Gather all lines in the records below that include the word "This".

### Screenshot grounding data
--- --- ---
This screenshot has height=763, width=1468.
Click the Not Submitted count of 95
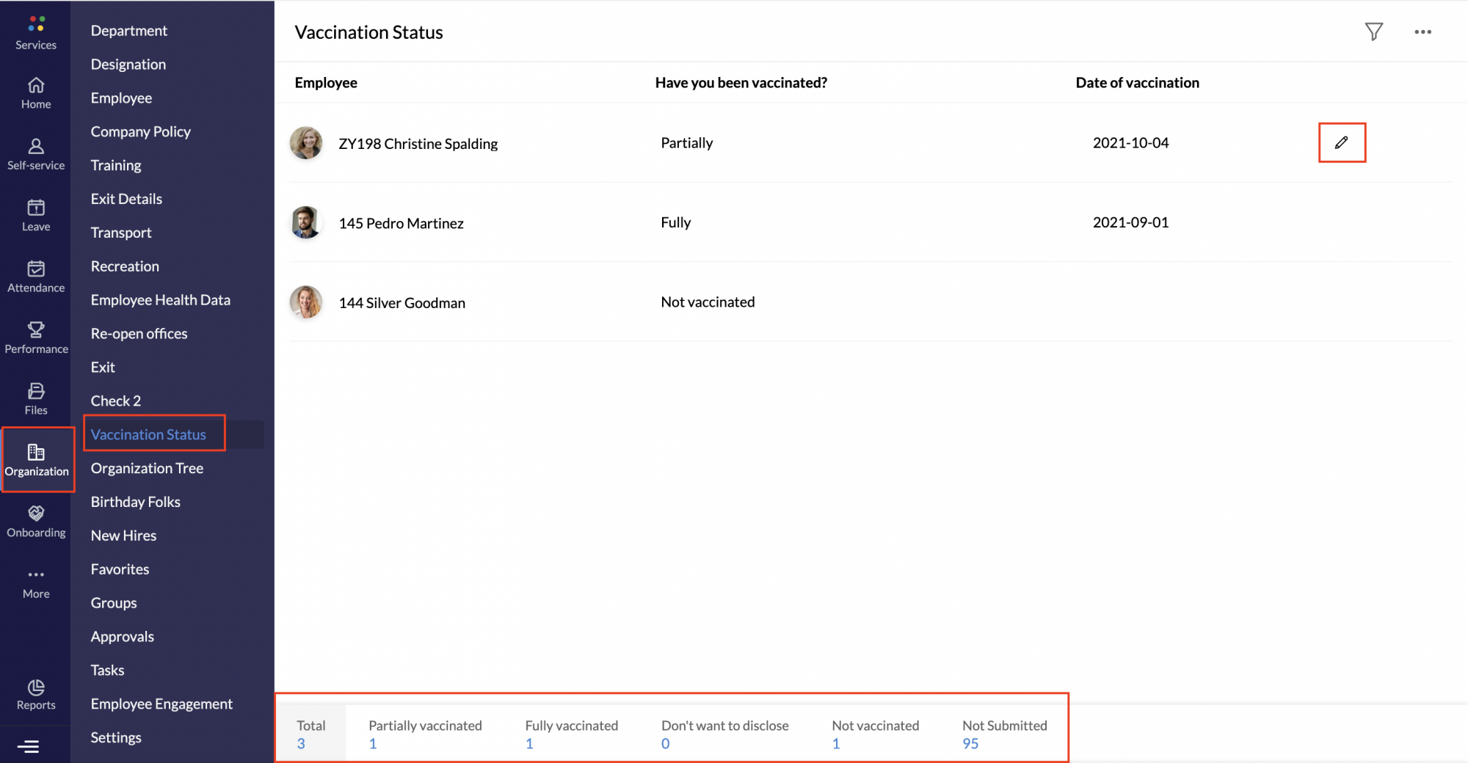click(969, 743)
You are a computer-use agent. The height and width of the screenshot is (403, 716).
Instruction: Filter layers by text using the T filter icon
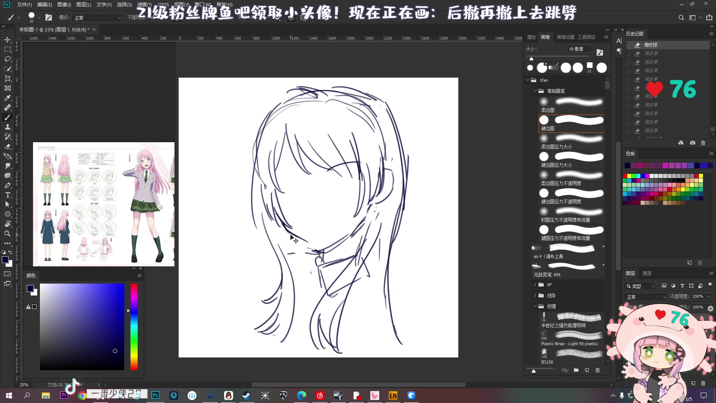coord(682,286)
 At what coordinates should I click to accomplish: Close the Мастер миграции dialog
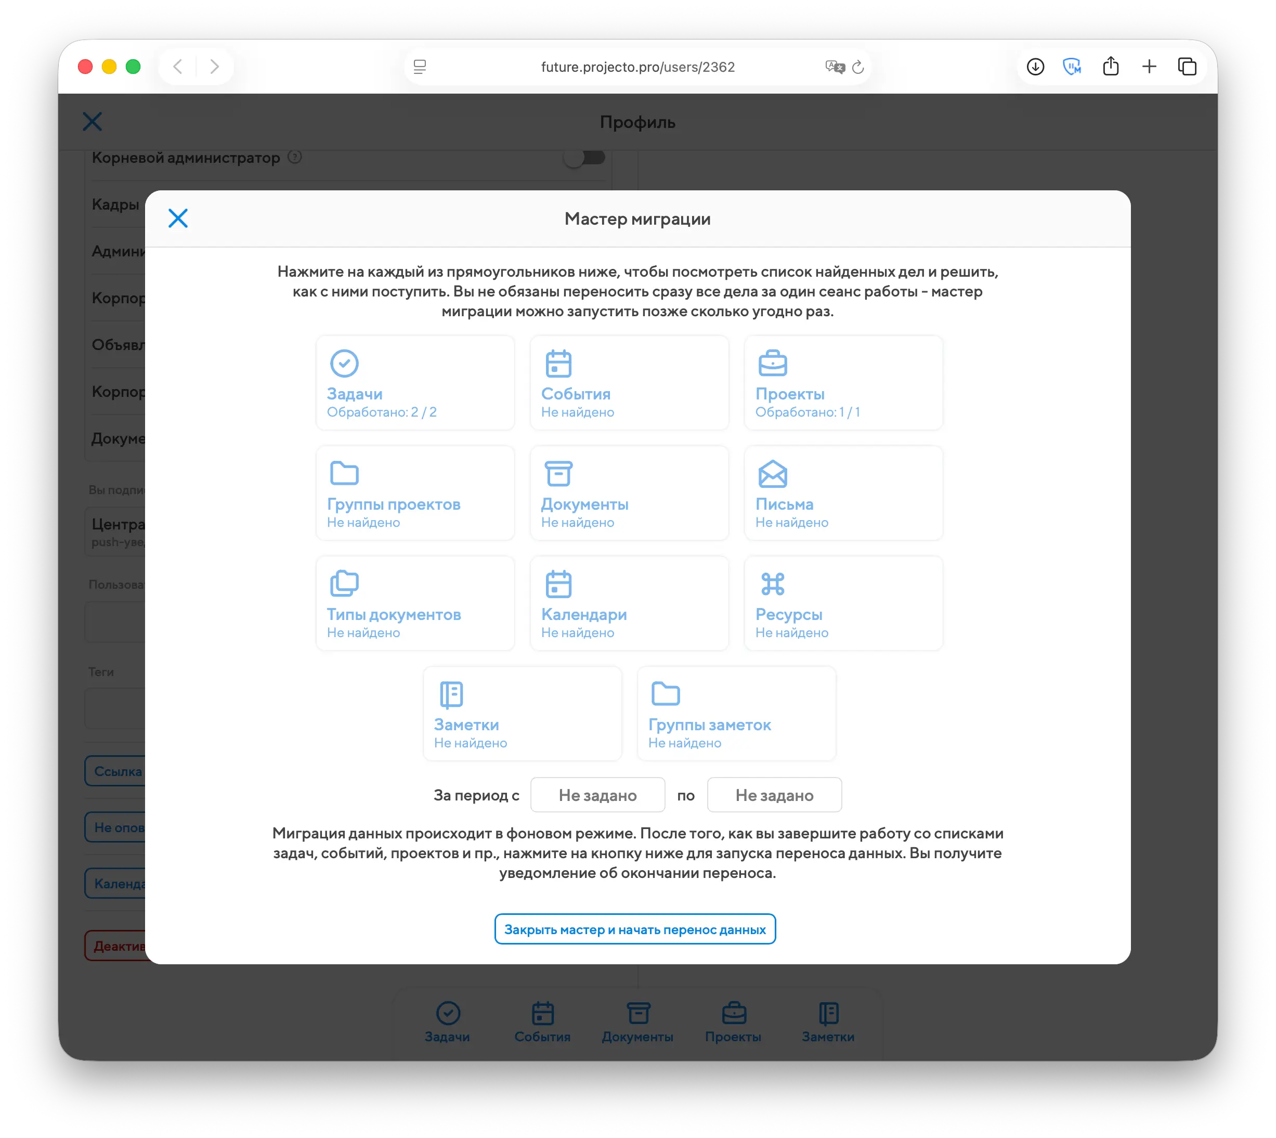[x=178, y=218]
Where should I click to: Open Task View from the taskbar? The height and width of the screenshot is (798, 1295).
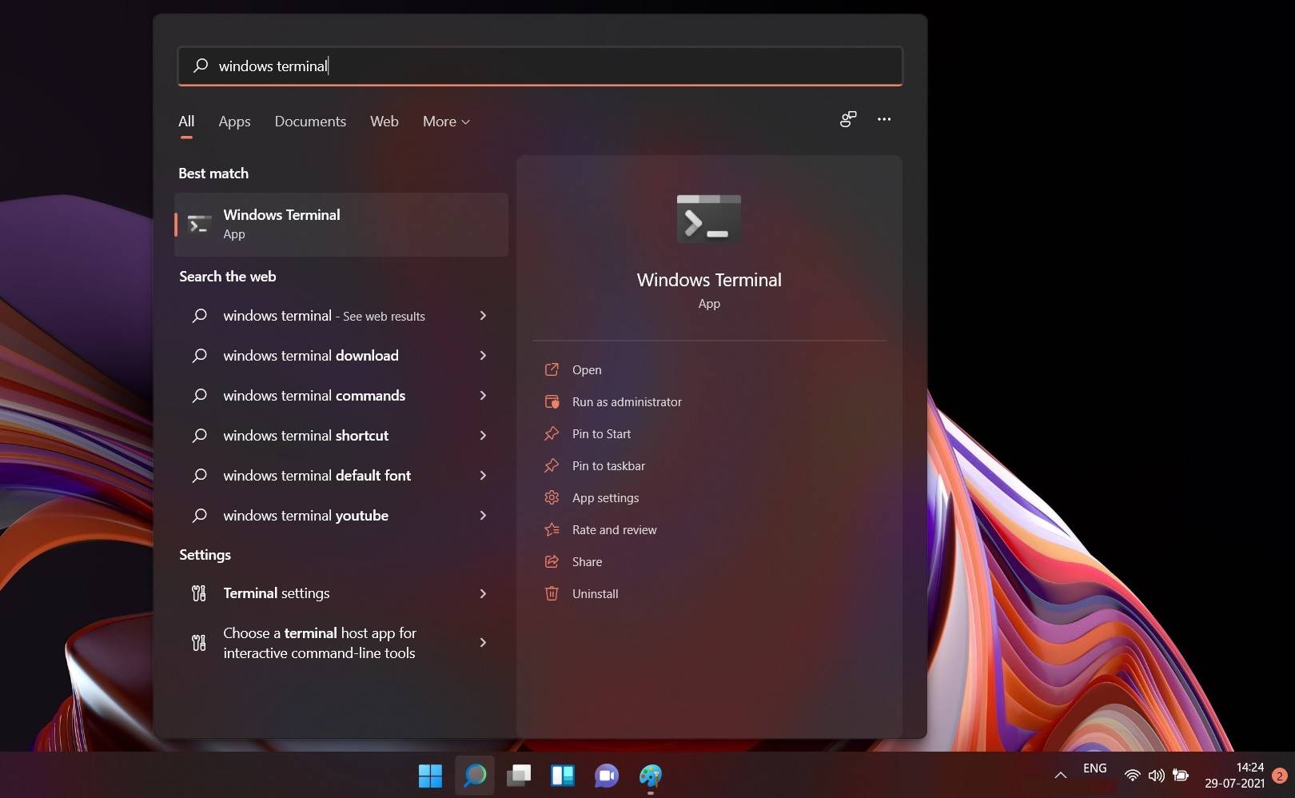pos(519,776)
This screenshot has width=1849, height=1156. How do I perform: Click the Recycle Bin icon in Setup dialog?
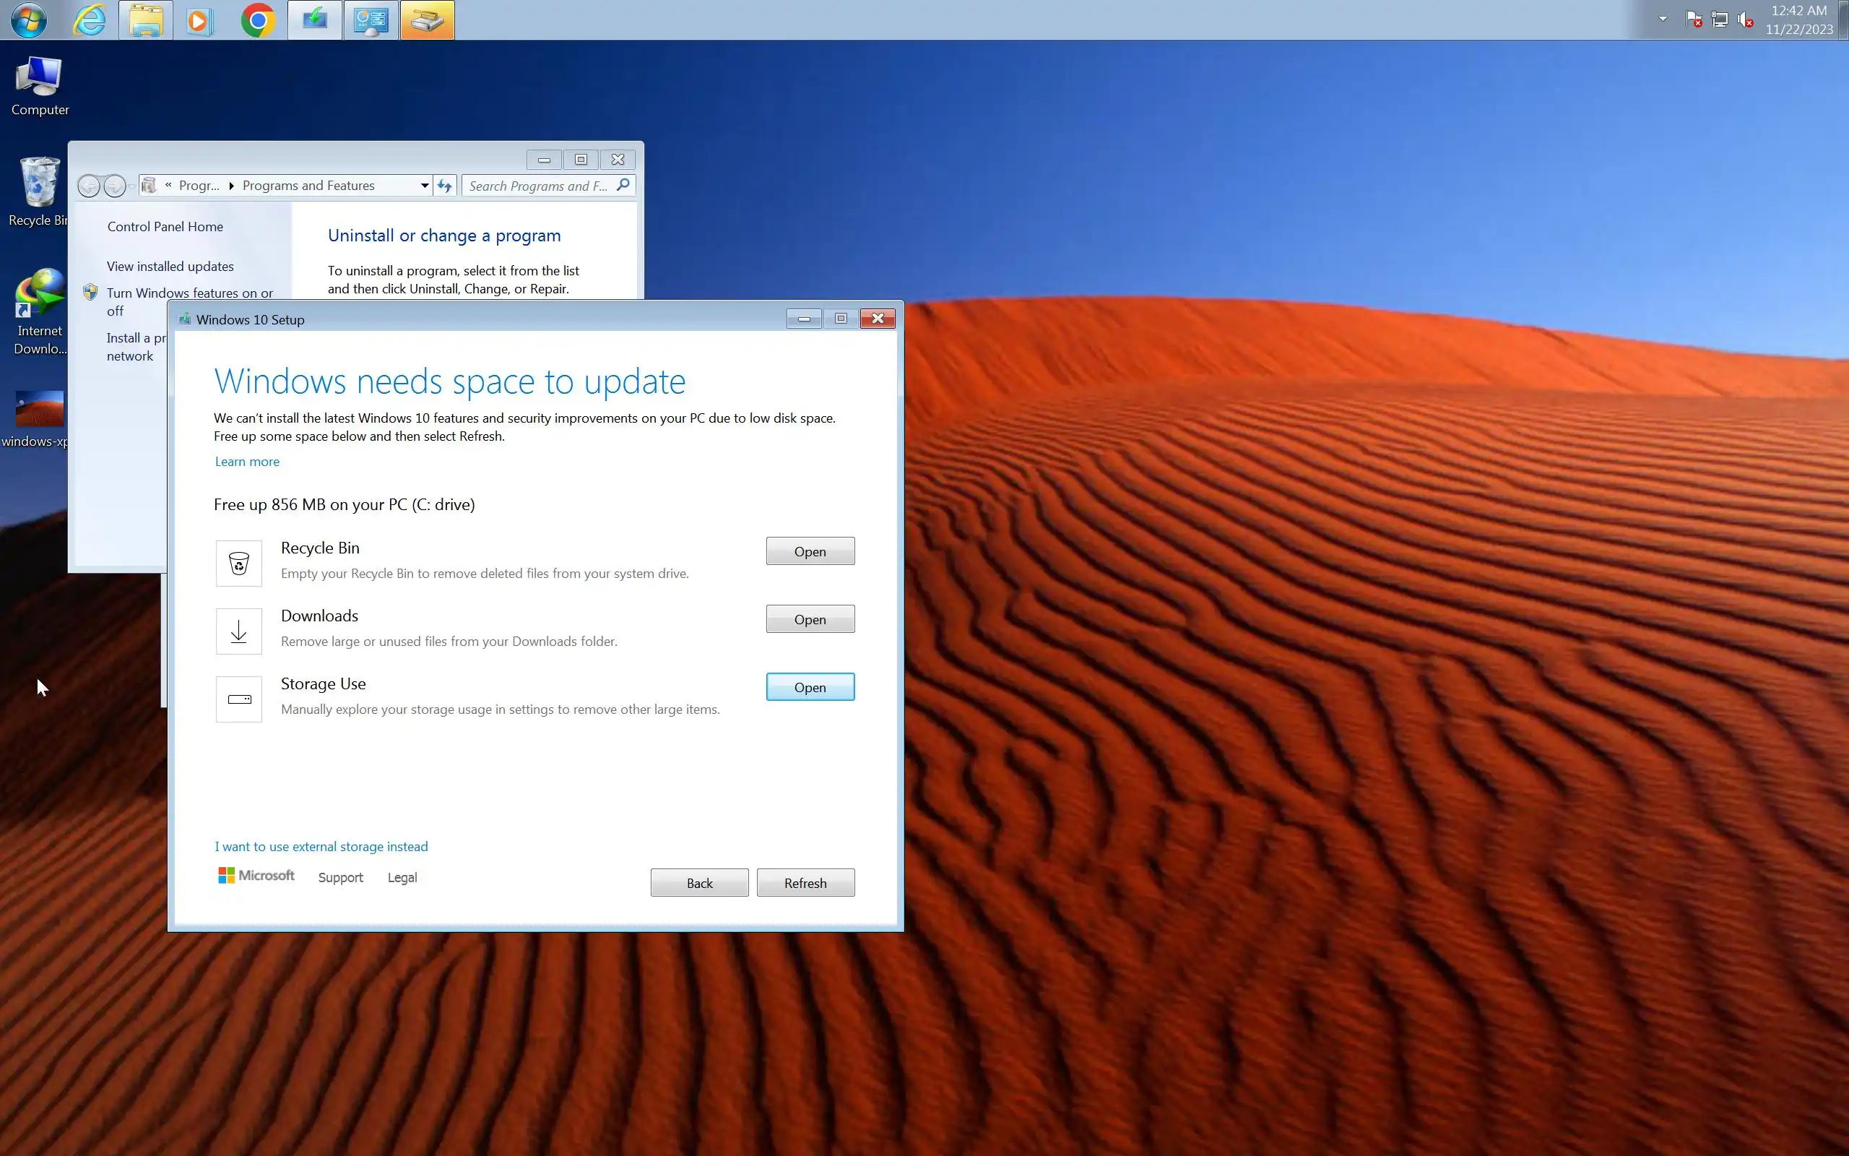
--- --- ---
### Written response
This screenshot has height=763, width=1468.
This screenshot has width=1849, height=1156. How do I perform: Click the Recycle Bin icon in Setup dialog?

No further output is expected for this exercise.